The engine behind all of this is the [PENDING] protocol: you leave a marked gap, keep moving, and resolve it once the material is ripe. An unanswered [PENDING] is treated as undecided, not as an answer — so a voice declaration still left as [PENDING: …] stays invisible to the continuity checks until you actually decide it, never a false alarm. /bookwright-clarify lists the project's open questions for you at any time. There is no "definitive" pass: there's a manuscript and a graph that converge iteration by iteration.

The full walkthrough is in Getting started.


Design principles

  • Plain text is the source of truth. Manuscript, bible, constitution and graph are Markdown, TOML or Turtle (RDF). Human-auditable, git-diffable, portable.
  • Batch, not conversational. You consolidate the input; the skill distills it into a versionable artifact. You iterate on the documents, not the chat. The agent is not a sentence-by-sentence co-writer.
  • Agent-agnostic. Skills are materialized as portable Agent Skills. Bookwright ships two integrations (claude, generic); agents like Codex, Cursor or Copilot consume the generic output directly.
  • GOLEM underneath. The narrative graph uses the GOLEM ontology serialized in Turtle. You don't need to touch RDF to use Bookwright.

Roadmap and out of scope

Bookwright already covers research with provenance, context orchestration (authored focus and derived state with a next step) and ingestion of the narrative structure: units, functions and sequences, with optional typing against the Propp and Greimas vocabularies and a narrative-continuity validator. The durable intent across versions lives in bookwright-roadmap.md.

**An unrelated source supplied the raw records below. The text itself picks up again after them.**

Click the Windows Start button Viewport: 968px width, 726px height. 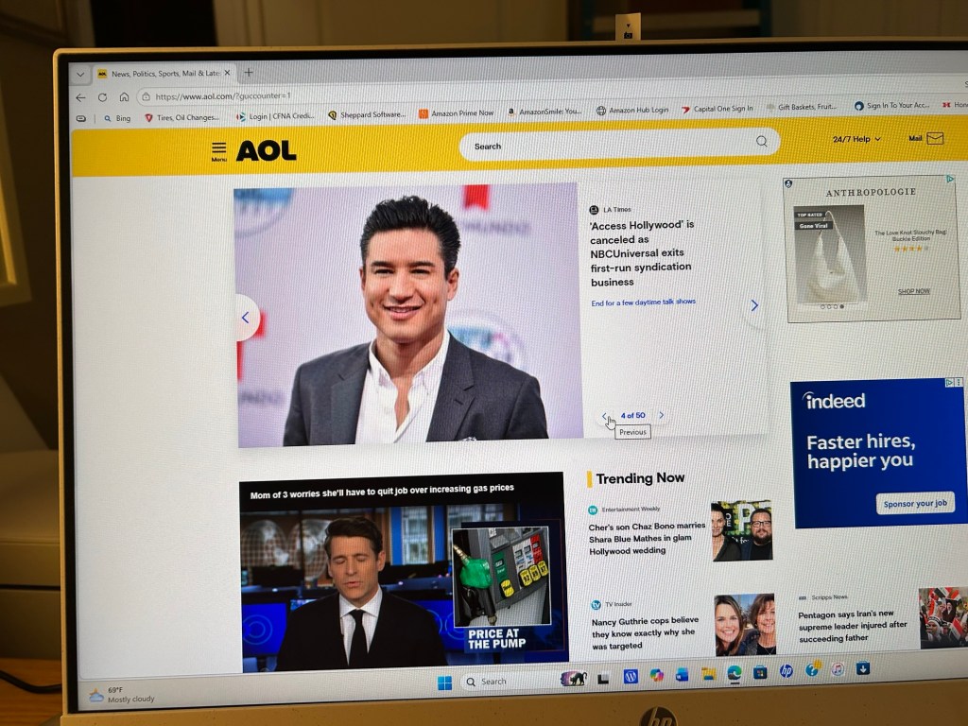tap(444, 682)
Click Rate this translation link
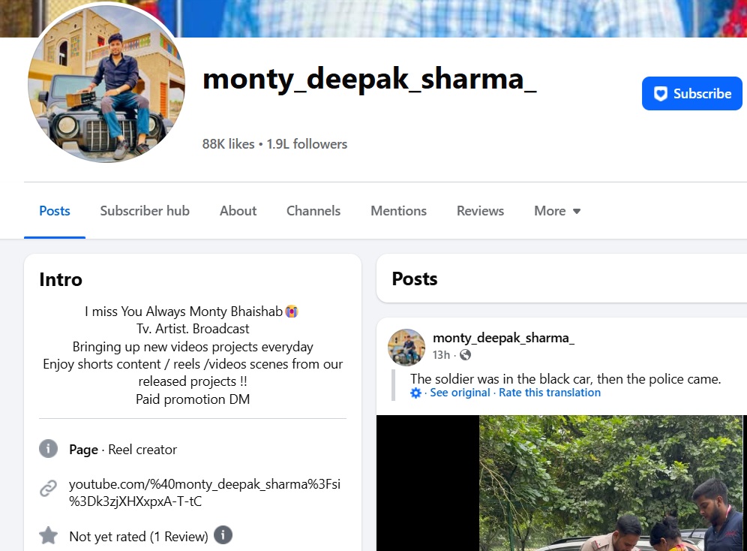This screenshot has width=747, height=551. coord(550,393)
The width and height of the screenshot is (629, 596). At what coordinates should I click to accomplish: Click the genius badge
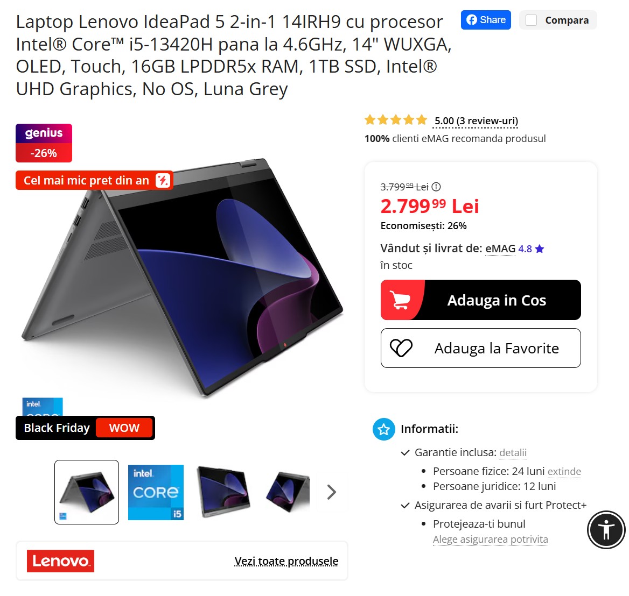(44, 143)
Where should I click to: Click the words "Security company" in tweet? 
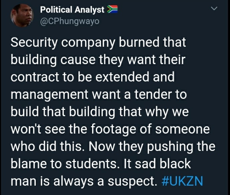click(x=63, y=43)
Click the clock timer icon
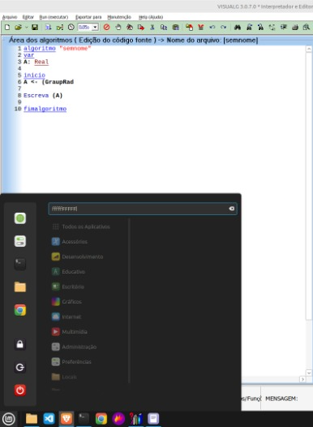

Demand-pulled horizon (no version assigned), activated only by a concrete trigger, never as speculative plumbing: vector search (activated by a real multi-book / series corpus or a measured structural-recall failure) and export to EPUB / PDF / print (activated once the end-to-end flow is proven on a real book).

Cancelled (owner's decision), don't ask for it: genre presets / template packages; the Grafeo / GrafeoIndexer engine; integrations beyond claude and generic; the extension system.


Project documents

Note: the project documentation — the documentation site and the design spec linked below — is currently available in Spanish only. This README is the English-language entry point; the rest of the docs have not been translated yet.

License

EUPL-1.2 (European Union Public Licence v. 1.2; the LICENSE file carries the official Spanish and English texts). See NOTICE for attribution.

This license covers the bookwright software only. The content you author with it — story bibles, outlines, manuscripts, and the derived knowledge graphs — remains entirely yours.